You also seem to have (at least approximately) a linear increase $y$ as $x$ increases.

That is $E(Y|x) = \beta_0+\beta_1x$ but also $\sigma(Y|x) = \gamma_0+\gamma_1x$.

The conditional distribution doesn't seem to be particularly far from uniform (this might be important if you're interested in more efficient estimates, or if you're interested in prediction intervals).

There are approaches for the general case, such as iteratively reweighted least squares approaches; alternatively one might write down a suitable model for the conditional mean, variance and error distribution and solve by maximum likelihood, but some special cases (which seem to occur fairly often) are worth discussing.


If it were the case (impossible to tell from your plot) that the spread was proportional to $x$, i.e. that $\gamma_0$ was $0$, then we could proceed as follows:

That is $Y_i = \beta_0+\beta_1x_i+x_i\epsilon_i$, for $i=1,2,...,n$, where $\text{Var}(\epsilon)=\sigma^2I$.

Now divide through by $x_i$:

$Y_i/x_i = \beta_0 (1/x_i)+\beta_1+\epsilon_i$

and let $Y^*_i=Y_i/x_i$ and $x^*_i = 1/x_i$ we have:

$Y^*_i = \beta_1+\beta_0 x^*_i+\epsilon_i$

a constant variance-regression with the roles of the two coefficients swapped. When it applies, this is highly convenient.

**Extracted material**
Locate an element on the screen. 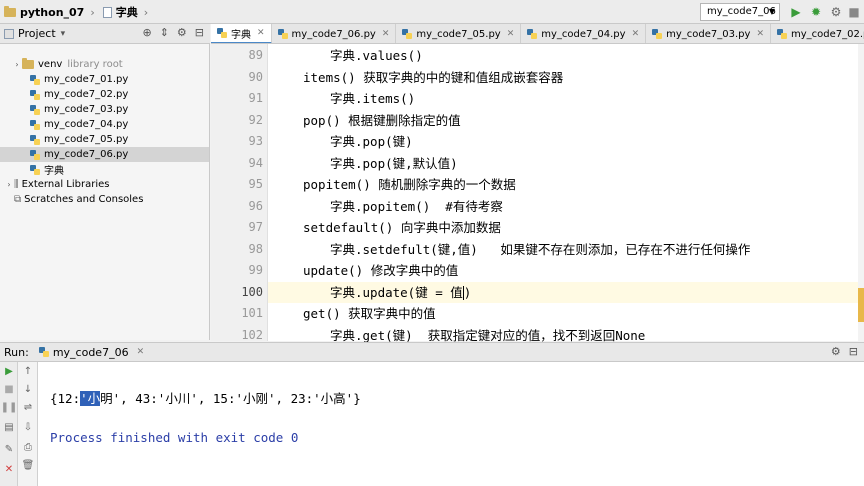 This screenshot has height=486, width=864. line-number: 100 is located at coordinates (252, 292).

* * *

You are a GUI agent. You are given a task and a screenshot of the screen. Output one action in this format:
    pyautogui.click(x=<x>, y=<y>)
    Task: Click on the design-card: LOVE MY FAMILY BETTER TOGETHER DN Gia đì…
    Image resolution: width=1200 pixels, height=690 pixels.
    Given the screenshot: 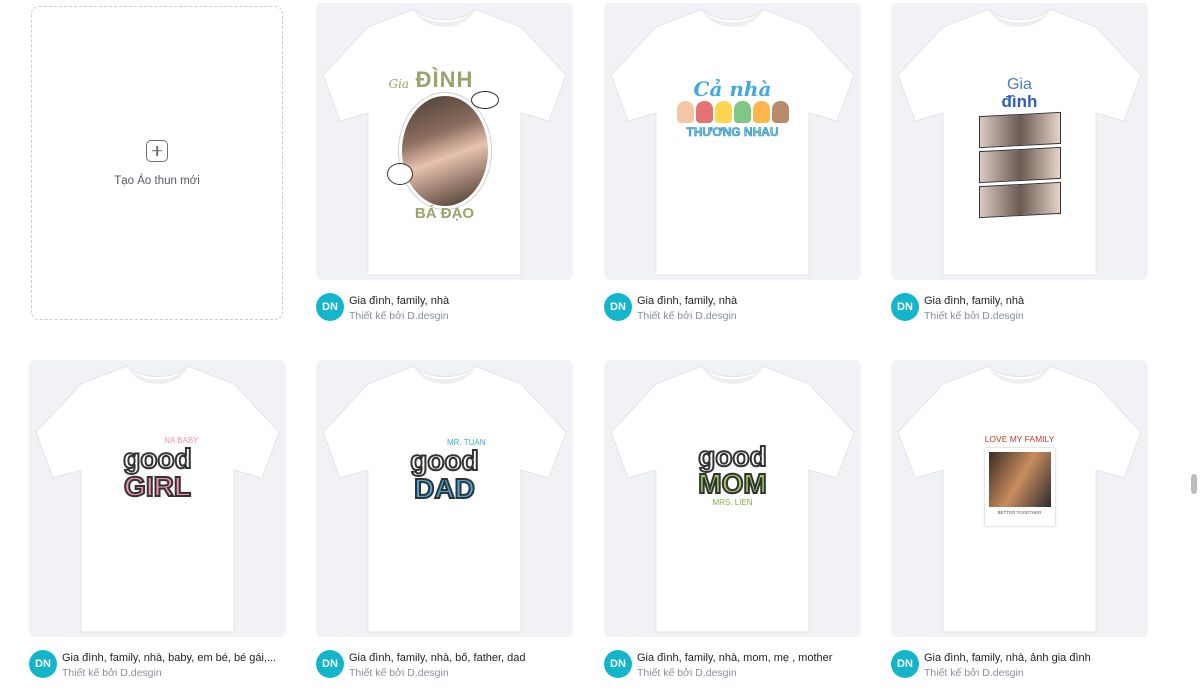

**Work task A**
Condense the paragraph of the regression text that opens "There are approaches for the general case" into a short bulleted list that keeps its main facts.
**Work task B**
Reproduce the regression text word for word, starting at the words "You also seem" and stopping after "in prediction intervals).".

**Answer area A**
- Approaches exist for the general case, such as iteratively reweighted least squares.
- Alternatively, one can write down a suitable model for the conditional mean, variance and error distribution and solve by maximum likelihood.
- Some special cases, which seem to occur fairly often, are worth discussing.

**Answer area B**
You also seem to have (at least approximately) a linear increase $y$ as $x$ increases.

That is $E(Y|x) = \beta_0+\beta_1x$ but also $\sigma(Y|x) = \gamma_0+\gamma_1x$.

The conditional distribution doesn't seem to be particularly far from uniform (this might be important if you're interested in more efficient estimates, or if you're interested in prediction intervals).